London School of Economics announced as new home of the Women's Library

By Ruth Hazard | 28 September 2012
  • Archived article
Designs for the new Women's Library at the London School of Economics reveal a dedicated reading room and a connected exhibition space© Architecture PLB & Keyframe Visuals
When London Metropolitan University announced that it only had a few months to find a new home for the Women’s Library to avoid drastically reduce opening times and facilities, it sparked a fierce campaign to prevent these potential cuts.

It will therefore come as welcome news to the 12,000 who signed the Save the Women’s Library petition, and the many more who spoke out on social media and blog posts, that the London School of Economics has been awarded custody of the historic collection.

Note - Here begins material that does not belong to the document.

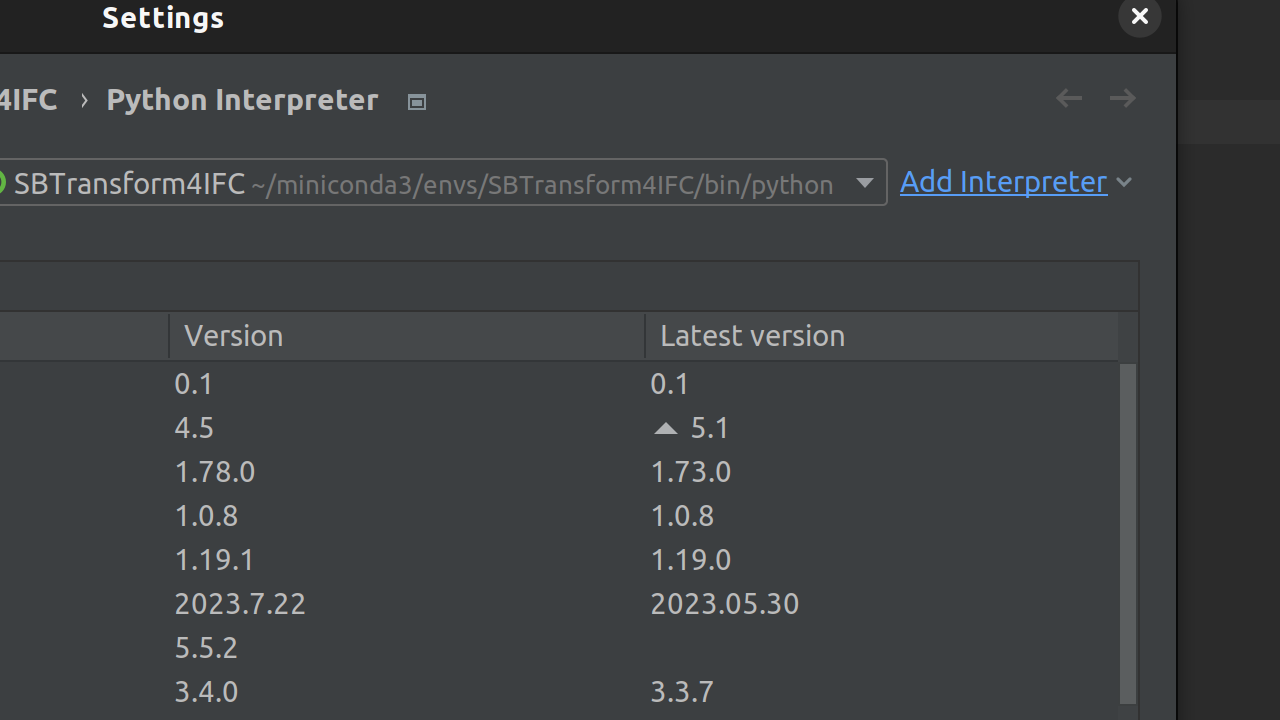Expand the Add Interpreter chevron
The image size is (1280, 720).
pyautogui.click(x=1124, y=183)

The Women’s Library was founded in 1926 as the Library of the London Society for Women’s Service, a non-militant organisation led by leading suffragist Millicent Fawcett.

It includes more than 60,000 books and pamphlets and 3,500 periodicals, as well as press cuttings, personal and organisational archives and other objects such as posters, photographs, badges and banners.

One of the many important items in the library collection is Mary Wollstonecraft's A Vindication of the Rights of Woman. There are first editions of works by Virginia Woolf and the Brontës, signed biographies of Margaret Thatcher and copies of Bridget Jones.

The School plans to add a selection of new items to the relocated Women’s Library, such as Sylvia Pankhurst’s The Home Front, which features a handwritten inscription from the author to Bertrand Russell.

The new site will also have its own dedicated reading room connected to an exhibition space, and pieces not on display will be kept in a refurbished secure store for use on request.

Other plans for the new library include a project to digitise the collection, making the vast array of archives accessible through the University’s online portal.

“It is of vital importance that strong historical collections are maintained and I am proud that LSE has been able to step in to keep the Women’s Library open,” says Craig Calhoun, a Professor at the School.

“There are numerous synergies between the Women's Library collection and the LSE's existing holdings. Combined, they will undoubtedly make one of the best international collections for the support of research on women's lives and gender issues.”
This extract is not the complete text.